AI-CLAUDECODE-SOURCEMAP-2026

npm · @anthropic-ai/claude-code

Résumé

On March 31, 2026, Anthropic accidentally shipped the full source of its Claude Code CLI inside a published npm package. A missing .npmignore rule for *.map left a roughly 59.8 MB source map in the tarball, embedding about 512,000 lines of unobfuscated TypeScript across some 1,900 files, including internal prompts, tool definitions and architecture. The root cause was a packaging failure compounded by a bundler bug: Bun continued emitting source maps even when generation was disabled, and nothing stripped or excluded them before publish. Because npm releases are immutable and mirrored instantly, the source was cloned, dissected and re-hosted within hours, and a clean-room reimplementation reached tens of thousands of GitHub stars the same day. It is a textbook source-map disclosure: the sourcesContent field of a .map file carries the original code verbatim, so a single map left in a shipped artifact hands an attacker the entire codebase, comments and all. The same class hit Apple's App Store web front-end in November 2025, where production source maps left enabled let a researcher reconstruct and publish the full client source.

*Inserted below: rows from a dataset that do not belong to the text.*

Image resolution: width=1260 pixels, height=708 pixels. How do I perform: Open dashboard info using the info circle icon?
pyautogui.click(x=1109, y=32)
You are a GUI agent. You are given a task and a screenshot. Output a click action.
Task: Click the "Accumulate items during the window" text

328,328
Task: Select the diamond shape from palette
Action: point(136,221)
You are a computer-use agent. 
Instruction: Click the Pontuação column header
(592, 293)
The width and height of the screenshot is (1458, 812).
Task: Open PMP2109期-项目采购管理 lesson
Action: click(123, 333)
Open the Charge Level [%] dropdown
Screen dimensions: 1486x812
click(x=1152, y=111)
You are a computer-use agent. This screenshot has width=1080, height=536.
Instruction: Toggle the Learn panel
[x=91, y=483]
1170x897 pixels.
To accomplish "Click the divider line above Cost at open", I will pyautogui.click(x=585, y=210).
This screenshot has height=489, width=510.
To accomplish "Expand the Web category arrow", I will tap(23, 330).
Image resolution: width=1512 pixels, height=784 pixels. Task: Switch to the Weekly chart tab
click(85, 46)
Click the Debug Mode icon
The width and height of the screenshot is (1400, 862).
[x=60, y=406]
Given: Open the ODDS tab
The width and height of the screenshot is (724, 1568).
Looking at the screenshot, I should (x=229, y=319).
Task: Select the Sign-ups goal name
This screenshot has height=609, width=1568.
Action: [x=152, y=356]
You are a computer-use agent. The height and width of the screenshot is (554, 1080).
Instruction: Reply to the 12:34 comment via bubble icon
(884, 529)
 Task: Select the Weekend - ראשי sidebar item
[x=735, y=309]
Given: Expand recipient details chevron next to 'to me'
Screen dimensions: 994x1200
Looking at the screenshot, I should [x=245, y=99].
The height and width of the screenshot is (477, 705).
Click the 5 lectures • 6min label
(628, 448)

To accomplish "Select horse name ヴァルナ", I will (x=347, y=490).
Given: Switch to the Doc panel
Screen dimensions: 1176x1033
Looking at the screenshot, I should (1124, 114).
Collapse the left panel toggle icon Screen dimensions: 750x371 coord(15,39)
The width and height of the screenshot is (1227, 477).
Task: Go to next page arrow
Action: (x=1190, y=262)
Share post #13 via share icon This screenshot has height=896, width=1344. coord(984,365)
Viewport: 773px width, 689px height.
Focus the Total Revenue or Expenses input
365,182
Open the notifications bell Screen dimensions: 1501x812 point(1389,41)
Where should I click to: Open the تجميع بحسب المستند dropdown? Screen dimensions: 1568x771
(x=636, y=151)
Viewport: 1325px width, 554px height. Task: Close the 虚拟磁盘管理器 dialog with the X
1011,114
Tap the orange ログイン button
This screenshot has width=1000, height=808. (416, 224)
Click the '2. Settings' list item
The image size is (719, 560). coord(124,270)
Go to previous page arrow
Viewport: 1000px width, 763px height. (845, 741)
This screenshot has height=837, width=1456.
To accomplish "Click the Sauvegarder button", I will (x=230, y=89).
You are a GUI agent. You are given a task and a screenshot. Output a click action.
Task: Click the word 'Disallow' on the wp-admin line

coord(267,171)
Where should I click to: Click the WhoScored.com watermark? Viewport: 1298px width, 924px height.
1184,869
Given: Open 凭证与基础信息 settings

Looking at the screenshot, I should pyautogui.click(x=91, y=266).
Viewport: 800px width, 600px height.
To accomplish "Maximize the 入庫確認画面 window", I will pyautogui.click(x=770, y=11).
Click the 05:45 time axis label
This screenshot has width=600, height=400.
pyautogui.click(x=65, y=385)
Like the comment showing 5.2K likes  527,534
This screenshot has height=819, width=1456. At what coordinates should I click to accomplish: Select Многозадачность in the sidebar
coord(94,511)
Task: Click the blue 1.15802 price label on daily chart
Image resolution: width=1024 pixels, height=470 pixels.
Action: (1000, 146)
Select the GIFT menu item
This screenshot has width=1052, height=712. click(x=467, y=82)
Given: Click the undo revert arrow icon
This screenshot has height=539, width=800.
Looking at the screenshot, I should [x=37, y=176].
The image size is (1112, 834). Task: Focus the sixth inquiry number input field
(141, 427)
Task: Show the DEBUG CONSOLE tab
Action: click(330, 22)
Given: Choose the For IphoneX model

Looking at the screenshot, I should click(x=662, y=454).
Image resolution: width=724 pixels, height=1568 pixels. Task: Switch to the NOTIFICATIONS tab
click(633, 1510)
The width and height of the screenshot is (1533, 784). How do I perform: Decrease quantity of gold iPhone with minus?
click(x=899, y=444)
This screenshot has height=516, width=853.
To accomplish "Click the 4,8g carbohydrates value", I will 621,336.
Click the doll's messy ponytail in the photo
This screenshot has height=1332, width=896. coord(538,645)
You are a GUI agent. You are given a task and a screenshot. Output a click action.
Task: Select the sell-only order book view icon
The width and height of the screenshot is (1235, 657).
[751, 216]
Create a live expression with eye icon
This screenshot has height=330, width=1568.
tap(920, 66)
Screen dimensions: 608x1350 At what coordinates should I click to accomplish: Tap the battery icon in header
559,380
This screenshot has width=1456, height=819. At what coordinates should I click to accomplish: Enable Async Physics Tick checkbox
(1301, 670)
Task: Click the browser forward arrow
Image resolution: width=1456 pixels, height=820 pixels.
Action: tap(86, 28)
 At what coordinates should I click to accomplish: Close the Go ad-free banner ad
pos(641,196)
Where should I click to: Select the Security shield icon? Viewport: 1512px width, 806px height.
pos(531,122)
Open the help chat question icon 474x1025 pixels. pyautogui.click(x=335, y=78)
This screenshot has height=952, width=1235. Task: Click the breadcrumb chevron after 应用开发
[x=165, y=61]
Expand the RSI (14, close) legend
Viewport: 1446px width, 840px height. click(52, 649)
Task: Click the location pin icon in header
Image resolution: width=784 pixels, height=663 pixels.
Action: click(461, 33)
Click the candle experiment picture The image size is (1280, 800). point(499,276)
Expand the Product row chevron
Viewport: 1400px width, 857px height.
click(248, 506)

Comment l’éviter dans votre code

  • Exclude source maps from published packages: add *.map to .npmignore, or use an explicit files allowlist in package.json.
  • Verify the real artifact before publishing. Run npm pack (or npm publish --dry-run) and inspect the tarball; never trust a bundler's disable flag alone.
  • If you need production stack traces, generate hidden source maps and upload them to your error tracker (Sentry, Bugsnag), then strip them from what you ship.
  • Add a CI gate that fails the build or publish when any *.map file (or a map containing sourcesContent) is present in the package or deploy output.
  • Treat everything embedded in shipped code as public: keep secrets, internal endpoints and unreleased logic out of the bundle in the first place.